UK households spent an average of £483.60 a week in 2011 compared with £473.60 a week in 2010. Expenditure, unadjusted for inflation, increased for a second consecutive year after a fall in 2009, when expenditure was £455.00.
Household spending is analysed according to an internationally agreed classification system: the Classification of Individual Consumption by Purpose (COICOP). Using this classification in 2011, household spending was highest in the transport category, at £65.70 a week. This included £19.10 on the purchase of vehicles, £36.40 on the operation of personal transport (such as petrol, diesel, repairs and servicing) and £10.20 on transport services (such as rail, tube and bus fares).
The second highest category of spending was recreation and culture, at £63.90 a week. This includes TVs, computers, newspapers, books, leisure activities and package holidays. Averaged out over the year, £17.10 a week was spent on package holidays abroad, compared with £1.70 a week on package holidays in the UK.
The third highest category of spending was housing (excluding mortgage costs), fuel and power, at £63.30 a week. This includes rentals for housing, and electricity, gas and other fuels.
Food and non-alcoholic drink purchases contributed £54.80 to weekly household expenditure, £14.40 of which was spent on meat and fish, £4.00 on fresh vegetables, and £3.10 on fresh fruit. Non-alcoholic drinks accounted for £4.50 of weekly expenditure, and £2.30 per week was spent on chocolate and confectionery.

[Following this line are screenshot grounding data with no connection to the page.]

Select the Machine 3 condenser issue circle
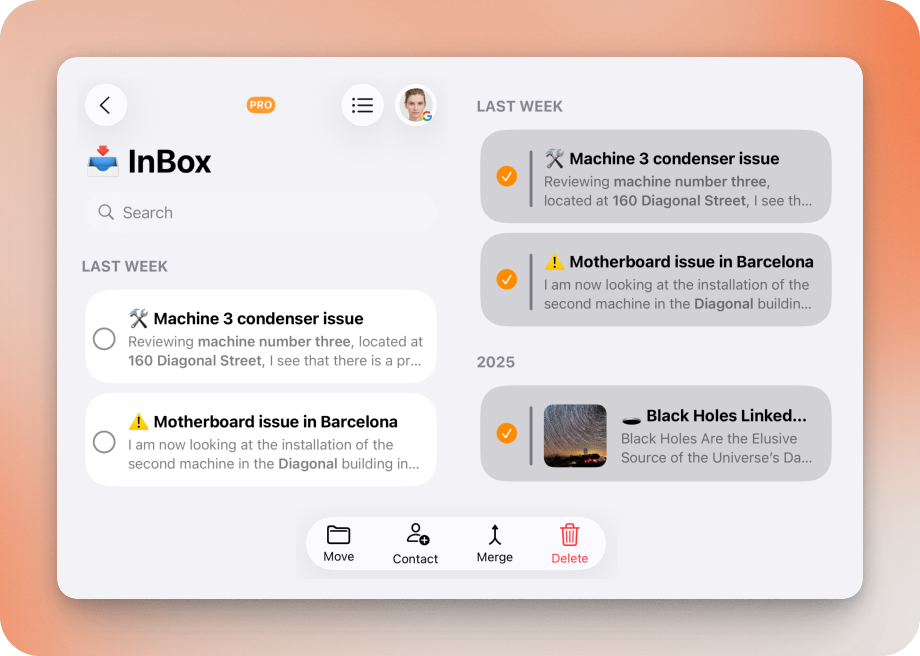920x656 pixels. tap(104, 338)
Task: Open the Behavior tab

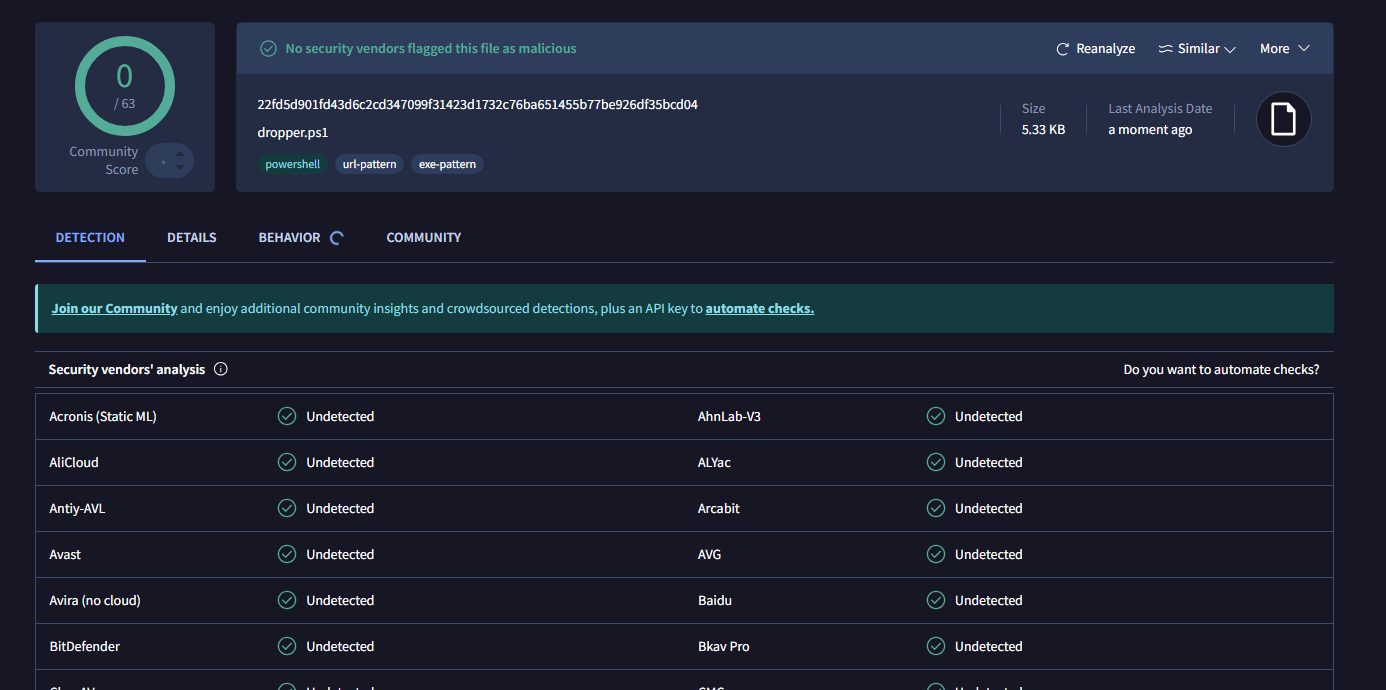Action: point(289,238)
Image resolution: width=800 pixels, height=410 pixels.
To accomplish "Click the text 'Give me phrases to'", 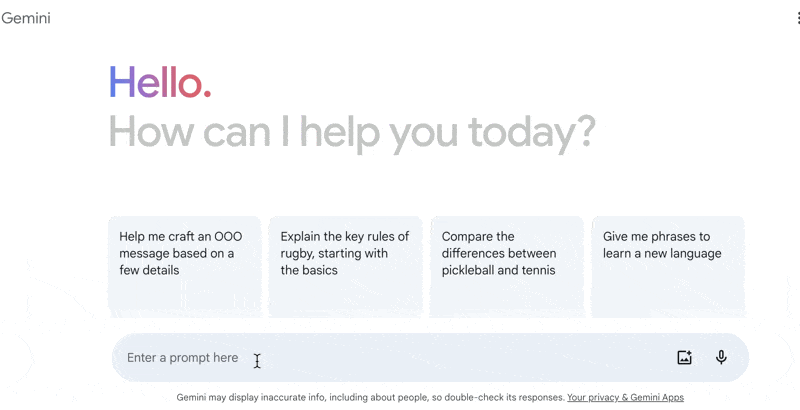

Average weekly household expenditure varied according to the age of the household reference person (as defined in the notes below). Those households where the reference person was aged 30 to 49 spent the most on average at £580.20 a week. Those where the reference person was aged 75 or over had the lowest average household expenditure, at £272.60 a week.
Source: Office for National Statistics
The 'other expenditure items' category is not included here but is shown in ‘Family Spending’ (for example, Table A1). It includes mortgage interest payments, council tax, licences, fines and transfers, and holiday spending.
A ‘household reference person’ (HRP) is the person who own or rents or is otherwise responsible for the accommodation. In the case of joint householders, the person with the highest income takes precedence and becomes the HRP. Where incomes are equal, the older is taken as the HRP.